#### Exercises to complete:
1) Answer these questions about the asthma text below, one per line:
(a) How many little patients does the children's asthma department at National Taiwan University Hospital see on a typical afternoon?
(b) What was the asthma rate in Taichung in 1985?
(c) According to Doctor Chen Chi-chang, into which two types is asthma generally divided?
2) Continue the text on asthma in Taiwan from its final sentence.

#### Selected excerpt:

--

Lung Hsin-kai is not an isolated exception. On this afternoon, many children came in and out of the ward to get routine treatment. Switching locales, but the scene remaining the same, the children's asthma department at National Taiwan University Hospital sees 200 little patients on a typical afternoon, and every Thursday the number increases by 40 to 50 cases.
According to statistics, the incidence of asthma among Chinese exceeds five percent. More than a million people in Taiwan suffer from asthma. Among them, three times as many children as adults have asthma. It is the second most commonly seen chronic illness among children, trailing only allergic nasal catarrh.
Asthma, along with its brothers in arms--nasal catarrh, atopic exzema, and urticaria--have always been seen as indicators of civilization: There is a direct correlation between deterioration in air quality and the number of sufferers.
Hsieh Kue-hsiung, a doctor in the Department of Pediatric Allergies at NTUH, undertook two studies of 150,000 children in Taipei City between the ages of 7 and 15. The studies, conducted in 1974 and 1985, discovered that the rate of illness has increased from 1.3% to 5.07%, almost four times over. In 1985 the rate in Kaohsiung was 5%, but only 2.5% in Taichung and only around 2% in Pingtung. Hsiehunder took another study this year. Although the results are not yet available, he estimates the rate will increase to 6%.
"This is identical to the trend of ten years ago in England, the US, Japan, and other advanced industrial nations," says Dr. Hsieh. "This clearly tells us that there is an unbreakable relationship between industrialization and urbanization and the increase in asthma."
Although it is true that pollution is a factor, doctors all stress that asthma is a multiple causation illness. Air pollution can only be considered an indirect cause. One cannot overlook the changes in living style brought about by modernization.
Doctor Chen Chi-chang of the Pediatrics Department of the Hospital for Women and Children points out that asthma is generally divided into allergic and nonallergic types. Allergic asthma is in those who have natural inborn allergic physical condition. Given some triggering factor, such a house-hold dust, flour, or pollen, they have an allergic reaction which causes the amount of sputum to increase, and the air passage to narrow, resulting in asthma attacks.

--

#### Information:
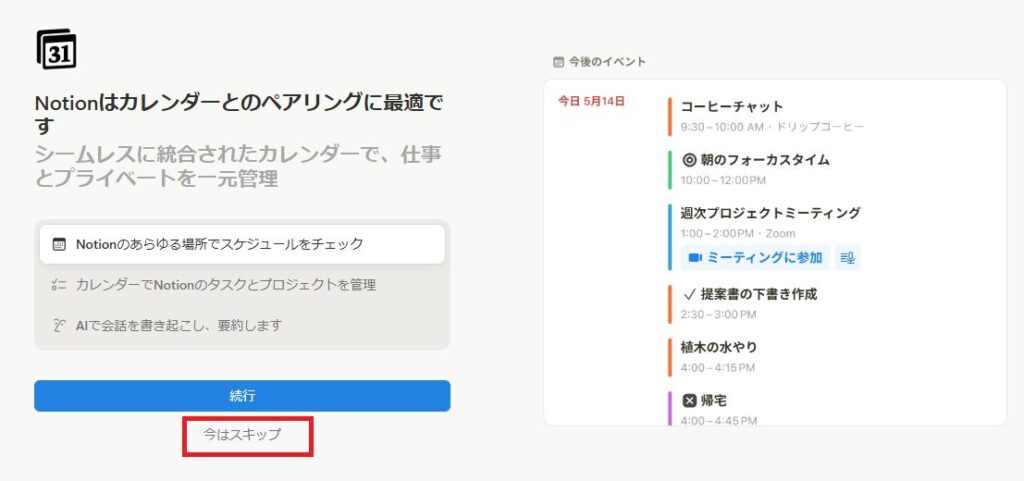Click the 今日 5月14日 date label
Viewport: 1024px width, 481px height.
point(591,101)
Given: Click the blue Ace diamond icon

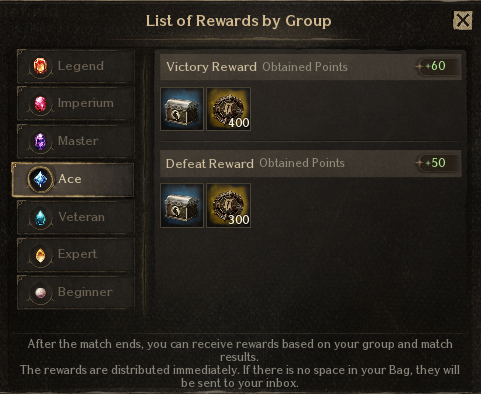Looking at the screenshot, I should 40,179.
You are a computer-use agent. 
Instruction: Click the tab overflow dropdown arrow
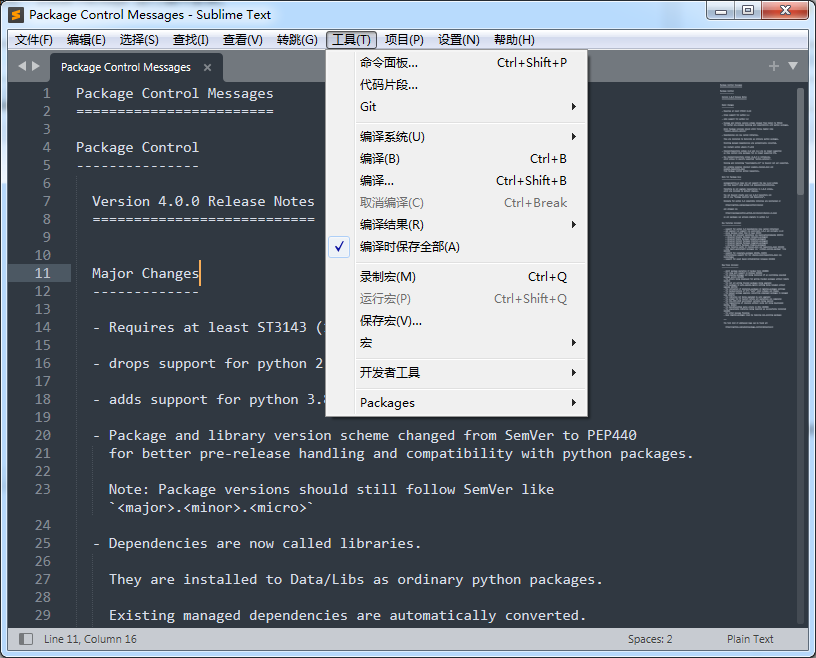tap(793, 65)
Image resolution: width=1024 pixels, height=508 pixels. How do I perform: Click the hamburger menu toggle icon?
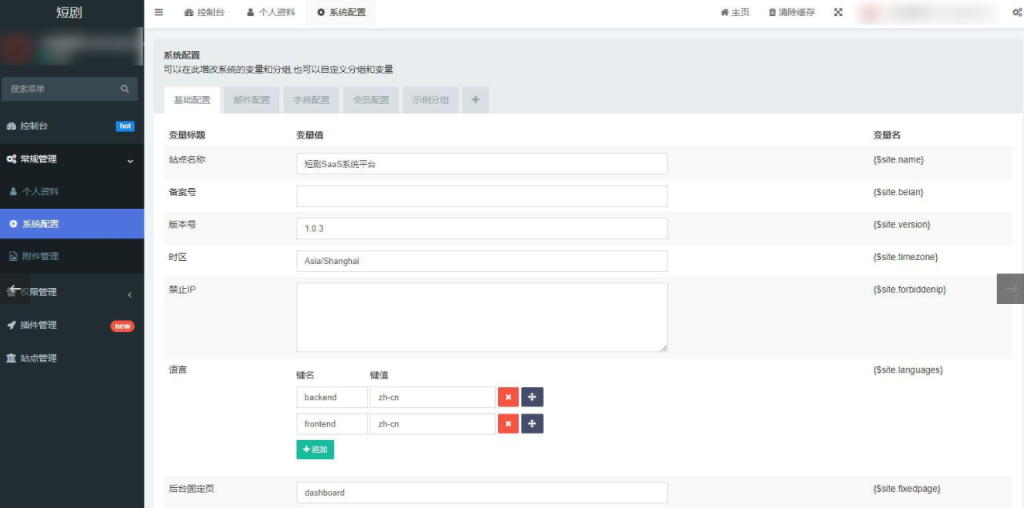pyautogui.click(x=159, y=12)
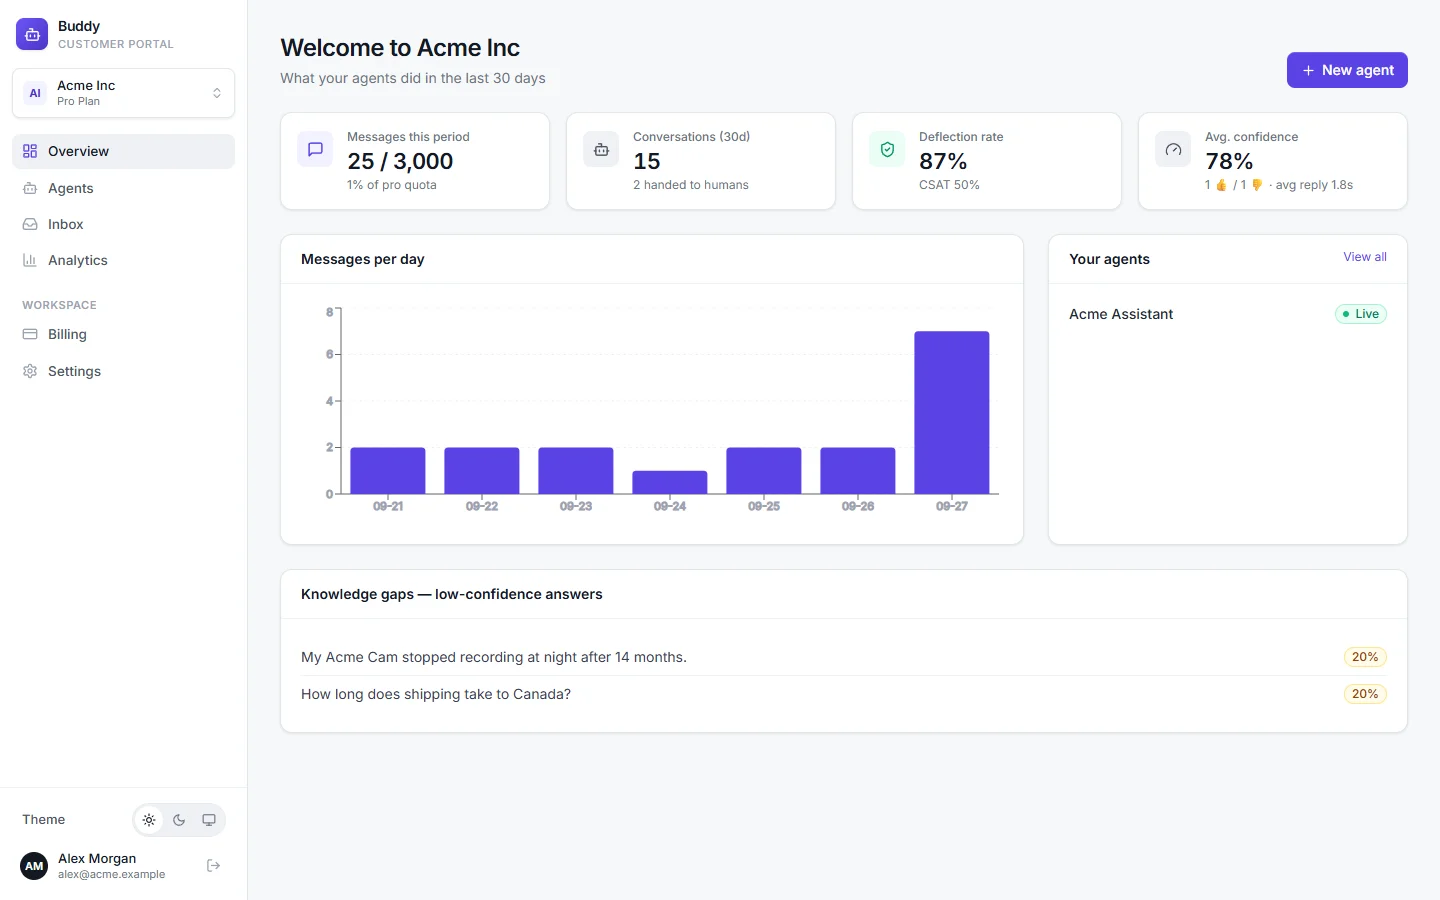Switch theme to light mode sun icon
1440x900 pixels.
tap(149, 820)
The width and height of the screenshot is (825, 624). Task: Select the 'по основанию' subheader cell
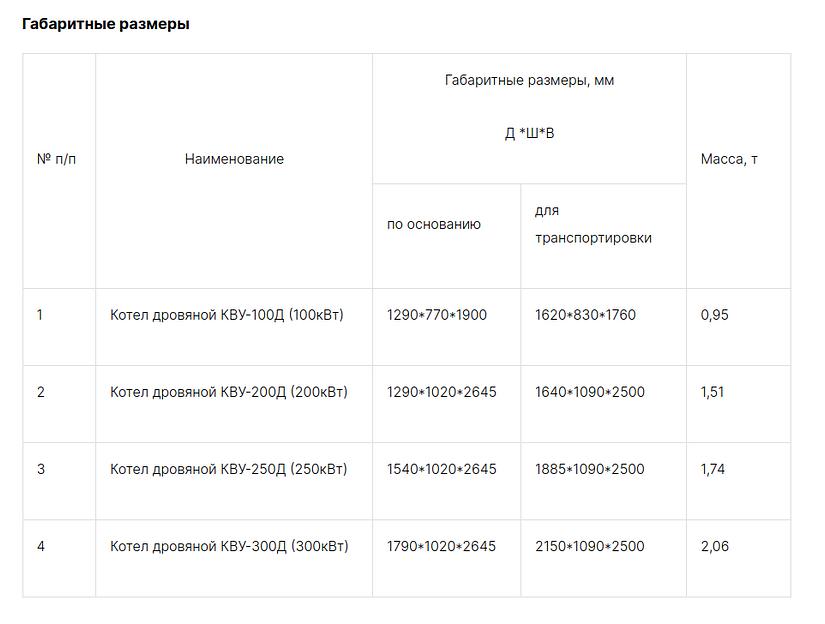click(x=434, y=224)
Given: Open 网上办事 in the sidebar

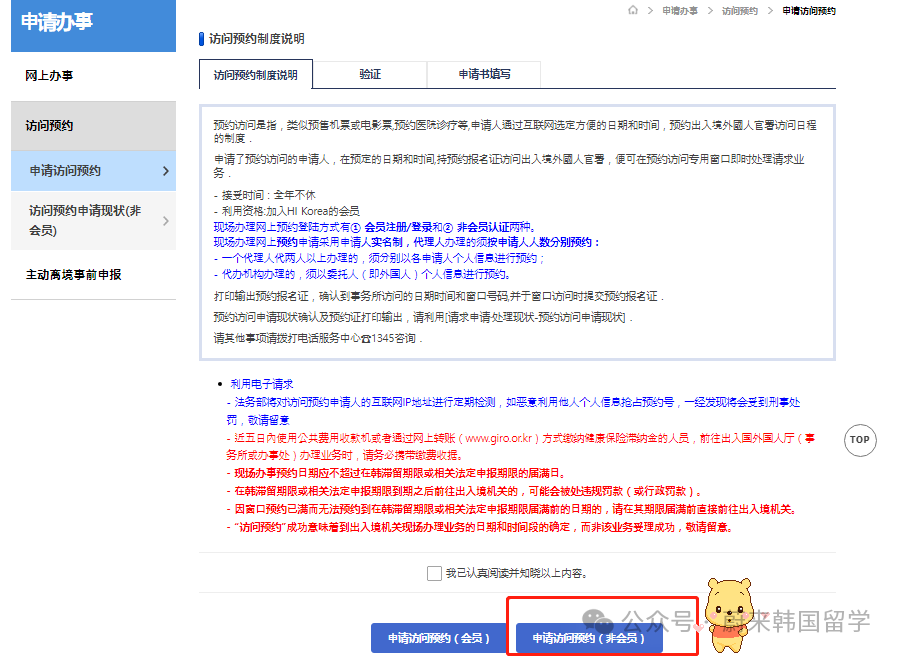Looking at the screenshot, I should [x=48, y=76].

--

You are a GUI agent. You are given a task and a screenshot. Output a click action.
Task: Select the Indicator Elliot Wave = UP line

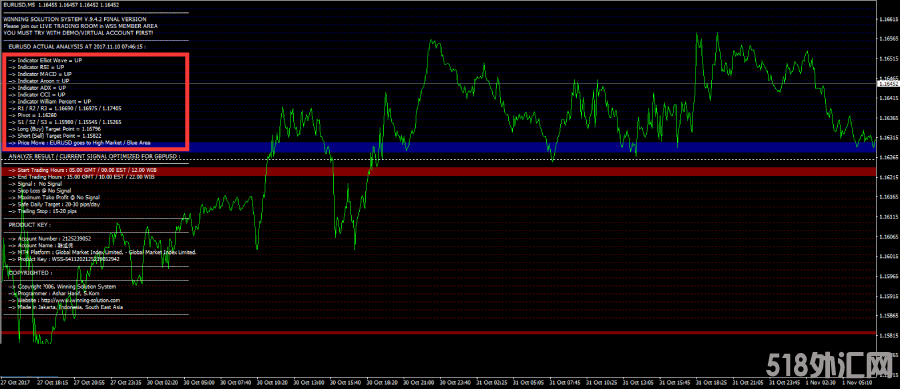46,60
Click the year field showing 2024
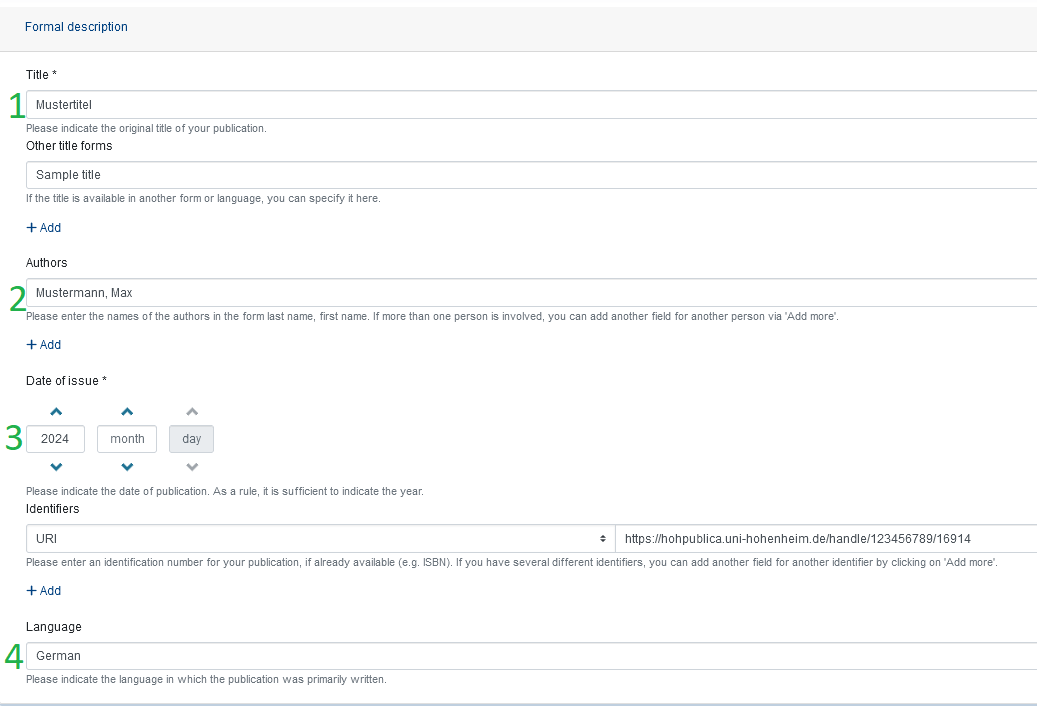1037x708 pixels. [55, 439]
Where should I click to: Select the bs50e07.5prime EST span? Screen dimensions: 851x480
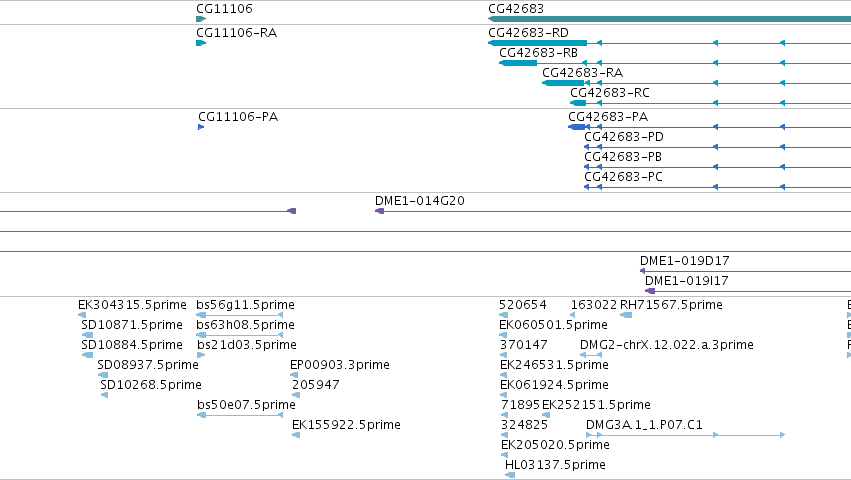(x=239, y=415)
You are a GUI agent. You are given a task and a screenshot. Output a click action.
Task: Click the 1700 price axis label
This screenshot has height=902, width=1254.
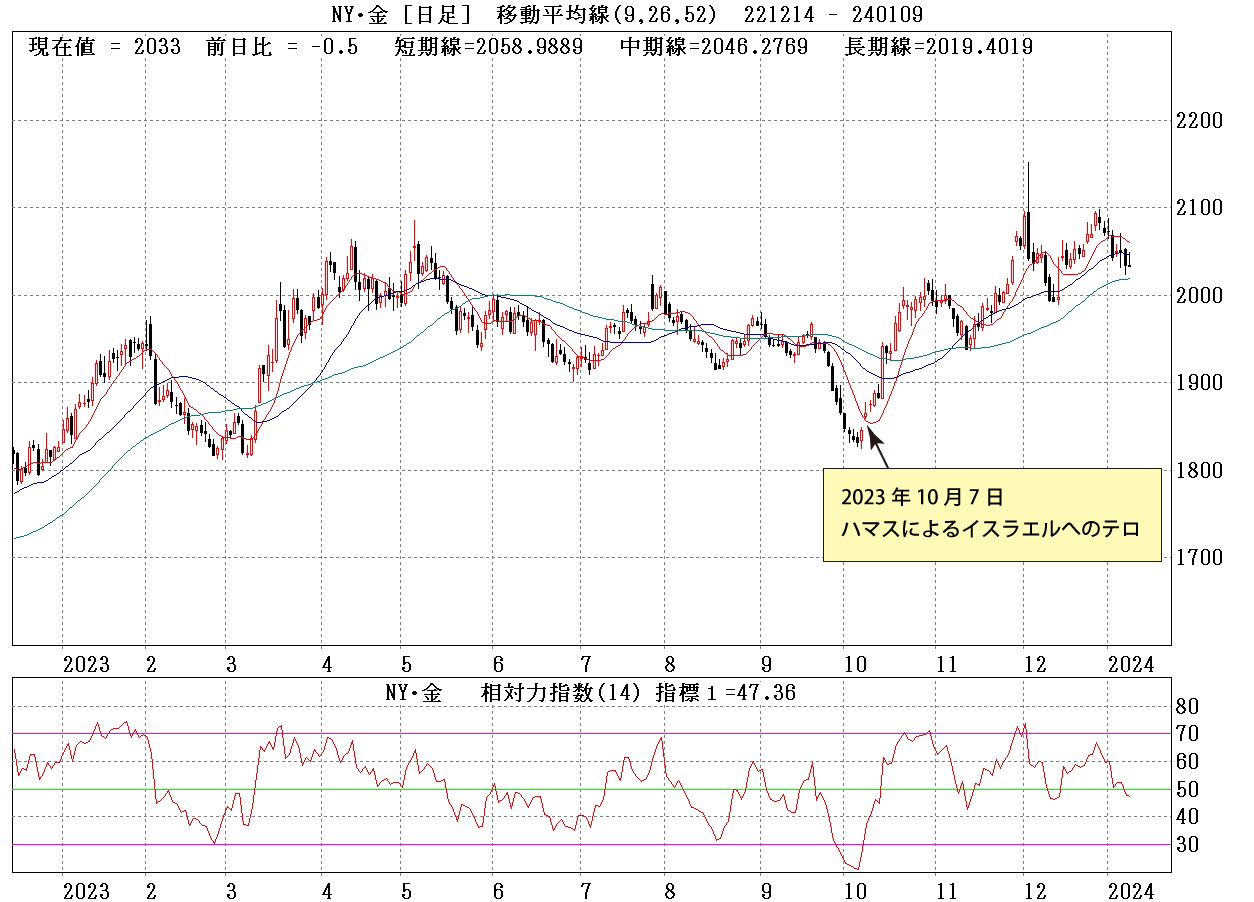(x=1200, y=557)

--

#### Answers to each task:
1)
(a) 200
(b) 2.5%
(c) Allergic and nonallergic

2)
Wang Soo-ray, section chief for the Allergy, Immunology and Rheumatology Section at Veterans' General Hospital, reminds people to be careful of yet another kind of air pollution. "The air inside our houses is sometimes even dirtier, because the air conditioning system continually circulates second hand smoke and other toxic particles through a closed space."
Since 1987, the Women's and Children's Hospital--with the Assistance of the Department of Health and the Taipei City Department of Health--has undertaken a program of "Children Asthma Hygiene Education." Because in theory one need only avoid allergic triggers in the environment in order to prevent attacks (for example by changing over to wooden chairs and tables, changing to silk blankets or space blankets, and by completely avoiding mattresses and tatamis), in the past year their tracking studies of children with the illness have shown that if family members are able to correctly accommodate the needs of the patients, the number of attacks and expenses for treatment will clearly decrease.
As for nonallergic asthma, acquiring a highly sensitive physical condition genetically from one's parents is still a decisive condition for getting the illness. If one is then exposed to colds, intense physical activity, air pollution, stimulating smells (like incense, perfume, or oil paints) or the humidity is too high or changes too suddenly, this can cause an increase in the glandular secretions in the air passage, leading to asthma. Thus doctors recommend that it is best for households with asthmatics to install dehumidifiers or air purifiers to control the factors leading to attacks.
Hsieh Kue-hsiung goes a step further, and explains that the eating habits of modern people can also contribute to the illness. This is because eating a great deal of high protein, high calorie, and high fat products can lead to a deterioration in resistance, so that milk, eggs, and seafood are all on the triggering factor blacklist.
Psychological pressures also have to be dealt with, because asthmatics commonly have sharp sensitivity, it is extremely important to maintain calm emotions. The Friends of Asthmatics Association, besides holding periodic medical conferences and publishing a monthly report, also hopes to get asthmatics to exchange what they have learned through the organization and reinforce each other's morale. They use a blue whale as their trademark.
Asthma is a long term disease. About 50% of sufferers will never fully escape the disease at any time in their lives. Like the blue whale aspiring to breathe on the surface of the water, a clean environment is the dream that all asthmatics hope to realize. Yet isn't this something that even the lucky among us, like you and me, are entitled to anyway?